The impact of a sliding U.S. dollar on an individual’s retirement savings can be dramatic. In general, a lower dollar boosts prices for imported clothing, machinery, parts, technology, chemicals and the like making living in the United States as a retiree more expensive. This could also lead to a cycle of inflation since the American consumers purchasing power will be reduced. For example, if you’re counting on $45,000 a year in today’s dollars to cover expenses in retirement 20 years from now, you may find that you’ll need closer to $70,000.
So what can someone with retirement funds do to protect their hard earn retirement savings? One way is to increase your retirement assets exposure to international stocks, bonds, foreign currency, foreign real estate, and precious metals.

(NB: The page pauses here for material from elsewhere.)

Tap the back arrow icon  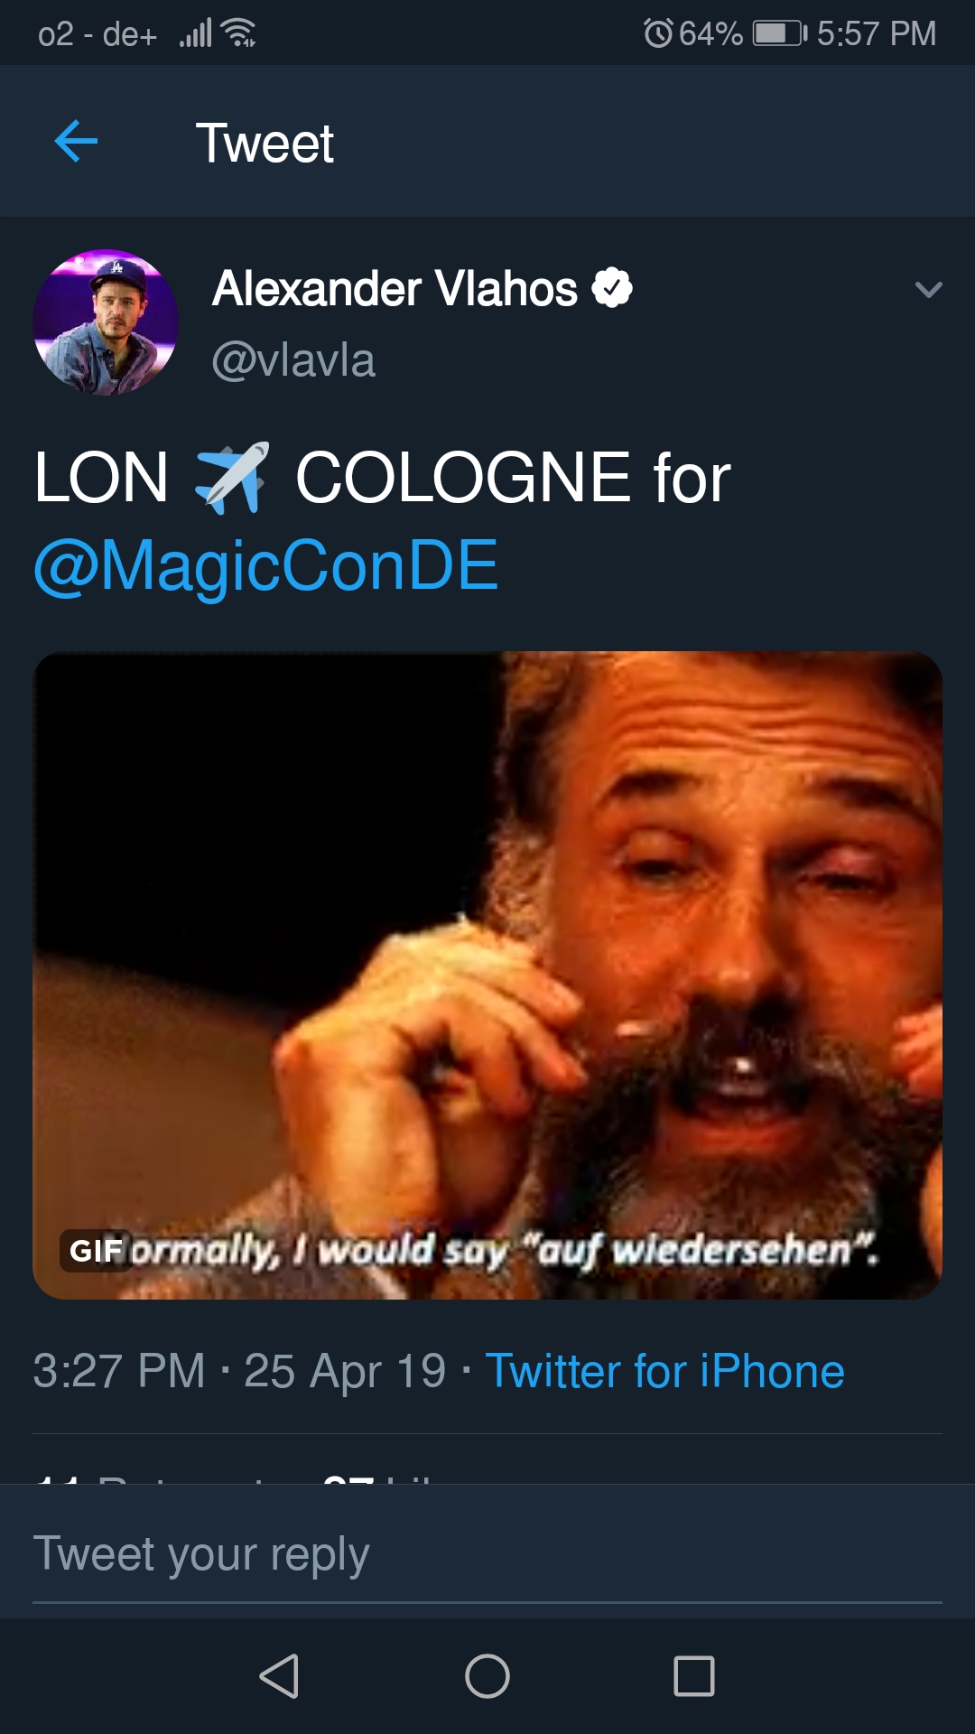pos(76,142)
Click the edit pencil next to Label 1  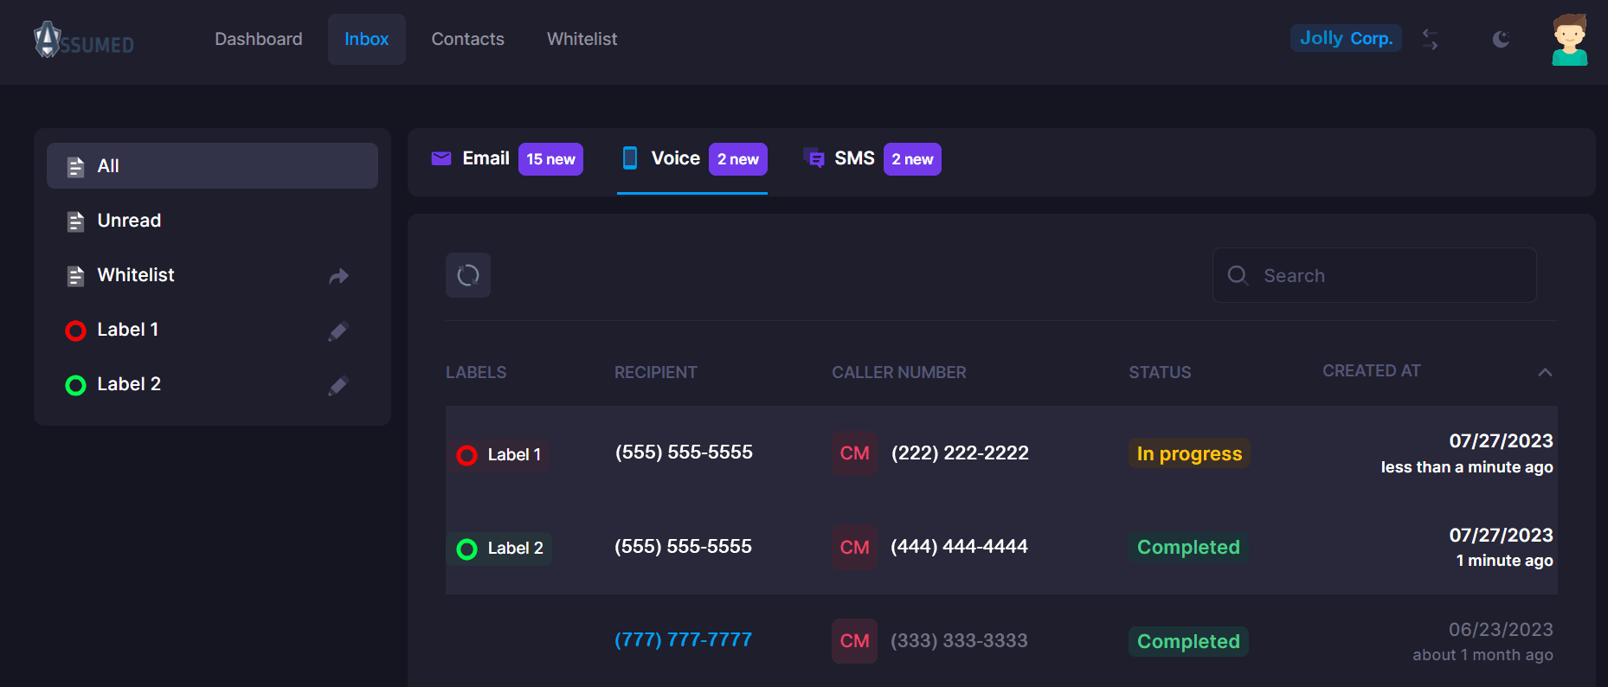tap(338, 331)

Using a Self Directed 401K Plan, the self-employed individual or small business owner with no employees would be able to protect his or her retirement portfolio from a falling U.S. dollar. By re-allocating ones retirement portfolio into different asset classes, such as foreign real estate or foreign currency, an individual would generally be in a better position to deal with a sliding dollar. In sum, the purchase of foreign assets and/or precious metals would likely help protect ones retirement assets against a falling U.S. dollar. With a Self Directed 401K Plan, an IRS approved qualified retirement plan is established. The self-employed business owner would serve as the trustee of the Plan providing the individual with “checkbook control” over his or her retirement funds.
In a time where the U.S. dollar it at a historically weak point, the Self Directed 401K Plan offers retirement investors with an easy and quick opportunity to increase their retirement funds while protecting the retirement assets from a sliding U.S. dollar. In addition, a Self Directed 401K plan will allow you to borrow up to $50,000 for any purpose, make Roth contributions, while requiring minimal administrative attention. Moreover the Self Directed 401K plan account can be opened at any local bank.
In a time where the U.S. dollar is projected to continue to weaken, the Self Directed 401K Plan offers retirement investors a level of asset diversification and far greater control over his or her retirement investments.